Paper Moon
「あなた惨めなの?」
昨日の9月27日は中秋の名月、そして
今日9月28日はスーパームーンということで、
2夜連続、「月」が注目されています。
…という訳で、
最近観た「月」の映画が「紙の月」です。
冒頭の言葉は主人公の梅澤梨花(宮沢りえ)が捕まりそうになっている自分を「惨め」と表現したときに、同僚の隅より子(小林聡美)が言った印象的なセリフです。
「最も美しい横領犯」といサブタイトル通り、主人公が犯罪に手を染めていく姿が描かれている映画。
そもそも、この「紙の月」というタイトルが気になったので調べてみたら、どうやら英語の
“Paper Moon” から来ているようで、この英語には紙の月という意味以外に
作り物という意味があり、
その背景には、まだカメラが各家庭に普及する前のアメリカで、作り物の三日月に座って
記念写真を撮るのが流行ったことがあったからのようです。
月に座っている写真は、本来は手が届かないはずのモノを手に入れている姿… なのでしょうね。
たとえ、それがホンモノでなくても…
束の間の喜びであることを知っていたとしても…
「あなた惨めなの?」
そう、私たちは自分が犯罪者にならない為に、常識という名の “観念” を持っていて、危険なことから守ってくれています。けれど観念が強くなり過ぎると、この映画の隅さんのように、銀行員として正しく働くために夜更かしさえ出来なくなります。
横領犯になった主人公と、正しさ故に単調な生活を繰り返す隅さん…
どちらが、惨め? …そう問いかけられている気がしました。
犯罪者になるのは極論ですが、もし自分の中に二人のキャラクターが存在するとしたら、どちらを強く出す人生を選択していきたいと思うでしょうか?
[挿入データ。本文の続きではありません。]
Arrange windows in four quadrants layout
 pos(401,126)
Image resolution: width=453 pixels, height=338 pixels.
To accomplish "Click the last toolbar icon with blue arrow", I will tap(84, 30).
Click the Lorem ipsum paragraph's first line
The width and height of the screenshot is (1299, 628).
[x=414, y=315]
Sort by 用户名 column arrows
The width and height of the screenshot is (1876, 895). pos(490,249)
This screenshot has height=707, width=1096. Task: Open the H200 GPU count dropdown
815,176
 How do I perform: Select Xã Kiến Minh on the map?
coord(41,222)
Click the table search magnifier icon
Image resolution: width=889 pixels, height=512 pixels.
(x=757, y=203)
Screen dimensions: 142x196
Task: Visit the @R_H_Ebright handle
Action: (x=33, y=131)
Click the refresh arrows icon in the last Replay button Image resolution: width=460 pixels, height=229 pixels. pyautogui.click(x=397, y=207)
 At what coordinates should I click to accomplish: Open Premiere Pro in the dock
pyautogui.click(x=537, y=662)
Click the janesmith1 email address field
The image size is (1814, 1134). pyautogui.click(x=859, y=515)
紙の月(=Paper Moon)を、人は所詮ニセモノだと笑うかもしれません。
けれど、その瞬間、自分がホンモノの喜びを手にすることが出来たなら、
月自体が本物でも偽物でも関係ないのかもしれません。
そうやって考えると、自分の世界をホンモノにする力は、
その人の中にしか存在しないことが良くわかります。